[Stored items]

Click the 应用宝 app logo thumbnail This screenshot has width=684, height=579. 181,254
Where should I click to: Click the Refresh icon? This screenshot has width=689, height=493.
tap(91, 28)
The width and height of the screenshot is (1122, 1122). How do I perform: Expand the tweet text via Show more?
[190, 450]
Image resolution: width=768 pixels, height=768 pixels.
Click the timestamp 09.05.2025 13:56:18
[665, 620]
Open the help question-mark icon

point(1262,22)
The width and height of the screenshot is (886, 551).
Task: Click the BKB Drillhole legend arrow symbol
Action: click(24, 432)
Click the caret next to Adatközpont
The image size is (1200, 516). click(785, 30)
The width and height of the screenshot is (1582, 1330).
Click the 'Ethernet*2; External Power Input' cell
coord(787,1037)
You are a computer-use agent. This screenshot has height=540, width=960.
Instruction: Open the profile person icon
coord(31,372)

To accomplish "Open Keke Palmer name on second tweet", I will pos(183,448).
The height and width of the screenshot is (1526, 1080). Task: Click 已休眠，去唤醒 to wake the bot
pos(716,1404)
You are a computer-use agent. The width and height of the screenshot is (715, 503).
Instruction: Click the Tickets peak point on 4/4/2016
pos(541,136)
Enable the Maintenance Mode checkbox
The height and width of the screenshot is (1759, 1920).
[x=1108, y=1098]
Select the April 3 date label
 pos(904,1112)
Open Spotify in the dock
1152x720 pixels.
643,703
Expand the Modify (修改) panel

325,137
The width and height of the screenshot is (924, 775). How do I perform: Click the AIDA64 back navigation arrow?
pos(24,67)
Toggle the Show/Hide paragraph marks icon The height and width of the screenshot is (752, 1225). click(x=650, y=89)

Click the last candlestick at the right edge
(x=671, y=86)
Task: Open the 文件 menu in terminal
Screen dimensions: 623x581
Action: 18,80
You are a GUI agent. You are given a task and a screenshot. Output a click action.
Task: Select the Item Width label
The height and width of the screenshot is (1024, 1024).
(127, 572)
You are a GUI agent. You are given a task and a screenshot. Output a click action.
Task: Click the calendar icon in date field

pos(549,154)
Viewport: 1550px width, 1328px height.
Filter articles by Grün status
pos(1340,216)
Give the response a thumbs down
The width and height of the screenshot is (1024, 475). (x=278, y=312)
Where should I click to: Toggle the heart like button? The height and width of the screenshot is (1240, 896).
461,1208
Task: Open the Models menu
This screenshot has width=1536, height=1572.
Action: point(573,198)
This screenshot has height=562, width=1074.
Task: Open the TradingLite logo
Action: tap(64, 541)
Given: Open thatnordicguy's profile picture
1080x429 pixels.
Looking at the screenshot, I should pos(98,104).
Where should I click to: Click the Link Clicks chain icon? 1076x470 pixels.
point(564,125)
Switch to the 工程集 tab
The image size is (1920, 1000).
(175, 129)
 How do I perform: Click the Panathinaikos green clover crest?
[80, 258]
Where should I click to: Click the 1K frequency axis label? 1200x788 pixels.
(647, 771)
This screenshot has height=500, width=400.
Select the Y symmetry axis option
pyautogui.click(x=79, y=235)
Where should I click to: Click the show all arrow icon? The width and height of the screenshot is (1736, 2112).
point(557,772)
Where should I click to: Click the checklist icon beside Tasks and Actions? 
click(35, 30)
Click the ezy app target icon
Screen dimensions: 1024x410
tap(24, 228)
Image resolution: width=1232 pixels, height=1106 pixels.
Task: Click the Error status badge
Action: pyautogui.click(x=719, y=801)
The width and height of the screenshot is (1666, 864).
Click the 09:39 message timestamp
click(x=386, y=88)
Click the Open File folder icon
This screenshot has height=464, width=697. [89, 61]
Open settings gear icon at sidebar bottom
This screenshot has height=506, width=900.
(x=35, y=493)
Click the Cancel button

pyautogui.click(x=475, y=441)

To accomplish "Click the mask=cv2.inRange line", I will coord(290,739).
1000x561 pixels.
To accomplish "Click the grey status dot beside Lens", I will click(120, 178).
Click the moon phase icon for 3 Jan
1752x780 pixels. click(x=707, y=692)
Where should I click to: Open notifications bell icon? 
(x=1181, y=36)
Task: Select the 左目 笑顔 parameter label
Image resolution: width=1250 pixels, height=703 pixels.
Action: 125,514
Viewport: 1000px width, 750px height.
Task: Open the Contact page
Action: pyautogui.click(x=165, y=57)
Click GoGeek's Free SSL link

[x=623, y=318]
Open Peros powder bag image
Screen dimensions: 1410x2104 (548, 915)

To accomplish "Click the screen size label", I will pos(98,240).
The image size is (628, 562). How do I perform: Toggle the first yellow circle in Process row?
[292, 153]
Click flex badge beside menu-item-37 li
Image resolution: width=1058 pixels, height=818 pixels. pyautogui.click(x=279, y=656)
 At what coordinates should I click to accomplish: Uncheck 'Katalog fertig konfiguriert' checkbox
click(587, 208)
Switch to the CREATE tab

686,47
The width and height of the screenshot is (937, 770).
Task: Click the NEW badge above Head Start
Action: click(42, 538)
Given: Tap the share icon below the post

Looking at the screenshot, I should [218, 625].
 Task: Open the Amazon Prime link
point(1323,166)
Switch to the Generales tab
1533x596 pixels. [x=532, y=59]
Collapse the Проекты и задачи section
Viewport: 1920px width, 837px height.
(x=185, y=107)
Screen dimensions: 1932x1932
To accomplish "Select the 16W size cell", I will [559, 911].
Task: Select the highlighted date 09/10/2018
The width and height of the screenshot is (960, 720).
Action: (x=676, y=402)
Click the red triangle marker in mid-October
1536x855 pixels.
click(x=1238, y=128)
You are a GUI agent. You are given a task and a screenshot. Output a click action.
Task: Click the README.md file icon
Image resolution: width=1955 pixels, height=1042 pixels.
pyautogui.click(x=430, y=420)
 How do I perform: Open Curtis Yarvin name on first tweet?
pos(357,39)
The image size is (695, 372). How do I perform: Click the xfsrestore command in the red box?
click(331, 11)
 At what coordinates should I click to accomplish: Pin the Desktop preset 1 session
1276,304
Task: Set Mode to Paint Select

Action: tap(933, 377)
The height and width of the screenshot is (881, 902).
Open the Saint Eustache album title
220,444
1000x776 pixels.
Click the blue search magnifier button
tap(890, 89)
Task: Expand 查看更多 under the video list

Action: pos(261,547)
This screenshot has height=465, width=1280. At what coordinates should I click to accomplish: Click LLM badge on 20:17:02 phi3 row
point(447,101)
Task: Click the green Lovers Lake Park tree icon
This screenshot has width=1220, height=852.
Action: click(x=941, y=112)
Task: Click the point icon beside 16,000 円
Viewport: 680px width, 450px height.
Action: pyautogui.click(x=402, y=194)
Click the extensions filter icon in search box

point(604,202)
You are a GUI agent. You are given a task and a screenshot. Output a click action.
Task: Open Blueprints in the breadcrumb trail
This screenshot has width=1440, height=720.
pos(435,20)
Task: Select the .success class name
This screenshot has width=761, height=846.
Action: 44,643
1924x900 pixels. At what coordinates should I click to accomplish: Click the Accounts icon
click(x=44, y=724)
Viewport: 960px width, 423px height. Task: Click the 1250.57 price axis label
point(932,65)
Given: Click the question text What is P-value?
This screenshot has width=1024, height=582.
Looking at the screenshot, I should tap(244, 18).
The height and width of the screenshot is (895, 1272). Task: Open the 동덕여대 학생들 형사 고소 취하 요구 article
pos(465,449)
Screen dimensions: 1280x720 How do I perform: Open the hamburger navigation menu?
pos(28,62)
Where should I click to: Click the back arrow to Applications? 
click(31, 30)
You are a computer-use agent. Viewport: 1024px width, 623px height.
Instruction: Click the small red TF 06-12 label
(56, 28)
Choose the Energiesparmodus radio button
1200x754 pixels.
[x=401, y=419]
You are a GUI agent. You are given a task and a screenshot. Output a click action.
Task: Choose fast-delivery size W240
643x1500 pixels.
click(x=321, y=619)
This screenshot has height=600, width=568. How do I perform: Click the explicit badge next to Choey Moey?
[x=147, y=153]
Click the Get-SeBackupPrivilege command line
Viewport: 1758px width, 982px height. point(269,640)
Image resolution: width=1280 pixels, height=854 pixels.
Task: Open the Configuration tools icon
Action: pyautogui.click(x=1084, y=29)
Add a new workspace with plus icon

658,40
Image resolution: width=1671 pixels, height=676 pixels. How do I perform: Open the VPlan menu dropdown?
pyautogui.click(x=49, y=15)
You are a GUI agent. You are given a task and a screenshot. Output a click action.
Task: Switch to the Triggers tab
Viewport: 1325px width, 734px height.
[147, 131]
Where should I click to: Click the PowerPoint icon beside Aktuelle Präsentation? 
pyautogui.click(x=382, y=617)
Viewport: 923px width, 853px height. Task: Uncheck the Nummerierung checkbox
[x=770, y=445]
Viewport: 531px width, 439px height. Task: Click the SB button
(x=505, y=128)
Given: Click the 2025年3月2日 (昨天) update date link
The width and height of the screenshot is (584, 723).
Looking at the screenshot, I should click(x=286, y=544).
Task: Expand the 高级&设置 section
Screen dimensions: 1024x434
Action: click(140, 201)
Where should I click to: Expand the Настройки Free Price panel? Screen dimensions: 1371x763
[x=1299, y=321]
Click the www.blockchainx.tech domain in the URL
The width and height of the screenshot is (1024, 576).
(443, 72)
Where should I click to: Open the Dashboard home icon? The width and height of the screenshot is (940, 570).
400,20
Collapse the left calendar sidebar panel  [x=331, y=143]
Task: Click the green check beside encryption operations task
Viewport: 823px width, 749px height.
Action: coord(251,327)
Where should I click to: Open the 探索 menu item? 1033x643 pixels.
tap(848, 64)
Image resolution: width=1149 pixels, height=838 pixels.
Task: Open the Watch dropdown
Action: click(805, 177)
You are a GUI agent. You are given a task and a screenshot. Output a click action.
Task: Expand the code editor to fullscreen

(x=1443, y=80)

**WHAT THIS TASK INVOLVES**. The entries above hold a line with "At what coordinates should I click to accomplish: Uncheck" and a later line with "1000x776 pixels.". Write out exactly those lines and all lines between, nothing more.

**FINISHED EXERCISE**.
 At what coordinates should I click to accomplish: Uncheck 'Katalog fertig konfiguriert' checkbox
click(587, 208)
Switch to the CREATE tab

686,47
The width and height of the screenshot is (937, 770).
Task: Click the NEW badge above Head Start
Action: click(42, 538)
Given: Tap the share icon below the post

Looking at the screenshot, I should [218, 625].
 Task: Open the Amazon Prime link
point(1323,166)
Switch to the Generales tab
1533x596 pixels. [x=532, y=59]
Collapse the Проекты и задачи section
Viewport: 1920px width, 837px height.
(x=185, y=107)
Screen dimensions: 1932x1932
To accomplish "Select the 16W size cell", I will [559, 911].
Task: Select the highlighted date 09/10/2018
The width and height of the screenshot is (960, 720).
Action: (x=676, y=402)
Click the red triangle marker in mid-October
1536x855 pixels.
click(x=1238, y=128)
You are a GUI agent. You are given a task and a screenshot. Output a click action.
Task: Click the README.md file icon
Image resolution: width=1955 pixels, height=1042 pixels.
pyautogui.click(x=430, y=420)
 How do I perform: Open Curtis Yarvin name on first tweet?
pos(357,39)
The image size is (695, 372). How do I perform: Click the xfsrestore command in the red box?
click(331, 11)
 At what coordinates should I click to accomplish: Pin the Desktop preset 1 session
1276,304
Task: Set Mode to Paint Select

Action: tap(933, 377)
The height and width of the screenshot is (881, 902).
Open the Saint Eustache album title
220,444
1000x776 pixels.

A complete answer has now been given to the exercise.